Challenge:
Count the lines in the records below that contain the word "Screen", matching case exactly, and give only that number.

-------- Excerpted data

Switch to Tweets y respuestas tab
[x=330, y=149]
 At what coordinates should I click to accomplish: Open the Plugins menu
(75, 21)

----------------
-------- Excerpted data

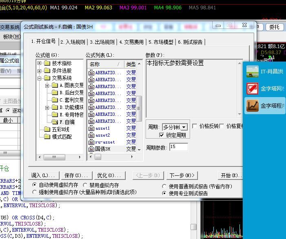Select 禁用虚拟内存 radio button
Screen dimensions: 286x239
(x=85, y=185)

----------------
-------- Excerpted data

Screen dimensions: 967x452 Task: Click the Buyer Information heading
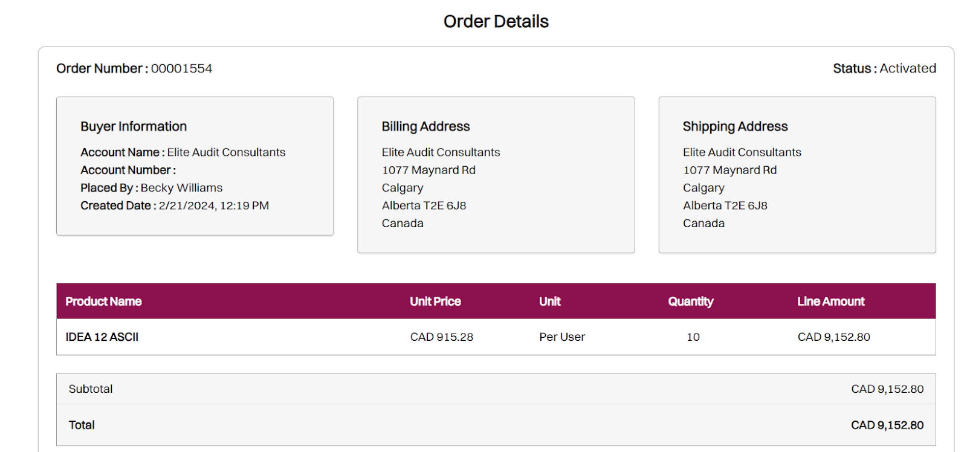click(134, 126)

----------------

Exercise result:
2